Cool but Disturbing Tool Maps U.S. Commutes

Want to know how many people commute from one zipcode to another?  Here’s a nice graphical tool by Harry Kao.  Input a zipcode and it shows the commute distribution by origin zipcode, from the 2000 Census.  I put in 94111, the San Francisco Financial District.

Commute map

The visual representation encodes a dreadful bias, though:  It assigns these commutes graphically to the road network, as though everyone travels by car!  In so doing, it appears to give evidence that San Francisco needs an Embarcadero Freeway!

Be careful with maps!  Good maps are designed to tell a story.  But automated mapping tools such as this one can make maps that are incredibly detailed, scientific-looking, and utterly misleading.   This happened often enough when authors of maps actually looked at their own maps. But with automated mapping we face a world in which “authors” of an automated mapping scheme never even see the map they produced — until it shows up in somebody else’s argument.

9 Responses to Cool but Disturbing Tool Maps U.S. Commutes

  1. TLP September 16, 2010 at 5:18 am #

    It would be nice to see modal splits too (or at least transit vs auto, but Google Maps can do walking and biking directions now) but that would only work in areas where Google has the transit network mapped. This is a nice start though to visualizing how people move at a fiarly granular level.
    Another difficulty is that the data is from 2000, and there isn’t really a way to update it. The author/mapper references this on the first page… The CTPP was superceded by the ACS, which doesn’t get down to the census tract or even zip code level; it’s a wider, less detailed survey. The 2010 census should give more detailed info, right?

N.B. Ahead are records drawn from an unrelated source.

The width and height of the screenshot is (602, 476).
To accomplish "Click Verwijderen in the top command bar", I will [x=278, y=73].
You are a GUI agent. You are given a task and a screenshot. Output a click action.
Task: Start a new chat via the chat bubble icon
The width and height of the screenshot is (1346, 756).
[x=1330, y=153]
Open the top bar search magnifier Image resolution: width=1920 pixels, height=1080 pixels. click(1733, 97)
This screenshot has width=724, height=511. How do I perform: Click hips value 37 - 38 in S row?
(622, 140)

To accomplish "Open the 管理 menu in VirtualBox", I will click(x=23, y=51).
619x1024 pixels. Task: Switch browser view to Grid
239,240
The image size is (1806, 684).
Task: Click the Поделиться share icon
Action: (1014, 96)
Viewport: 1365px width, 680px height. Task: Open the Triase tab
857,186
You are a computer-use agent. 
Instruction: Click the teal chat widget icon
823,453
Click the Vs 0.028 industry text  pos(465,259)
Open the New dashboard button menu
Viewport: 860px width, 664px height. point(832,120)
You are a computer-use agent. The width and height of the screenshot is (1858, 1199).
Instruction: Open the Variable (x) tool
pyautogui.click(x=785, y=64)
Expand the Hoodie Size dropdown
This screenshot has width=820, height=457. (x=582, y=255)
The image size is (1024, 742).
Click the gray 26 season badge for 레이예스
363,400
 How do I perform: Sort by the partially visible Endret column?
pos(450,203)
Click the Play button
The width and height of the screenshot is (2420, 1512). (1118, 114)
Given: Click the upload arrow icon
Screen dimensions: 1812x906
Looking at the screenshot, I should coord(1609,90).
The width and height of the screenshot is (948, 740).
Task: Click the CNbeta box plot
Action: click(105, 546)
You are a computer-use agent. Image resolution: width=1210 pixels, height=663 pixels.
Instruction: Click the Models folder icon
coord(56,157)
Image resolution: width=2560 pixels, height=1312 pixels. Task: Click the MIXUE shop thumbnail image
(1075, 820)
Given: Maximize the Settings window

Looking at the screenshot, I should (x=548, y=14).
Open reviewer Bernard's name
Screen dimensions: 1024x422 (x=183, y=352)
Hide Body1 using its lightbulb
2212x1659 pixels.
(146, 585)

  2. Ant6n September 16, 2010 at 6:44 am #

    I thought the american community survey goes all the way down to census block data on origin destination data.

  3. Rob Fellows September 16, 2010 at 6:48 am #

    You make a good point — but the other thing to take away from this is that the trips that the Embarcadero served didn’t just disappear when it went away, as many believe…

  4. Rob Fellows September 16, 2010 at 7:05 am #

    I guess to expand on my previous comment — people can make the wrong assumptions about travel by looking at the road system itself, not just at maps. I’ve always found it interesting to watch brainstorming sessions of local officials or the public trying to figure out the best place to put a rail transit line – and invariably the system maps they draw look exactly like the freeway system. That’s where they picture people traveling! Of course that leads to putting stations in the places pedestrians least want to be, and assuming that long distance regional trips are the best rail market.

  5. James D September 16, 2010 at 8:09 am #

    Is there a table in there somewhere that has the zip-codes ranked by number of inward commuters?

  6. Zoltán September 16, 2010 at 10:26 am #

    Are those red dots essentially acting as zone centroids, the zones being the zip code areas?

  7. Eric Fischer September 16, 2010 at 11:32 am #

    The 2010 census didn’t even ask about workplace, so the American Community Survey is all we have to go by any more.

  8. Digby September 16, 2010 at 3:24 pm #

    I plugged in a few zip codes of smaller cities where I’ve lived and the results were a bit screwy. The results could be badly misinterpreted if you don’t have a technical background. Still, it’s a good place to start looking at trip movements

  9. SpyOne September 19, 2010 at 2:12 am #

    I think there’s a more significant problem than the fact it assumes travel is along roads: it assumes commuters are all moving from the center of one zip code to the center of another.
    Looking at your map and taking it literally, it seems that Alameda needs only one transit stop to serve all the commuters going there.
    However, this is still a handy tool. One just needs to view the red dots as where the local surface transit needs to collect people from the surrounding area, then a system that connects the red dots rapidly serves the commuters.
    And while I agree there is some road bias, it seems to me that your map does not suggest the need for an Embarcadero Freeway so much as it suggest the need to move large numbers of people along that route.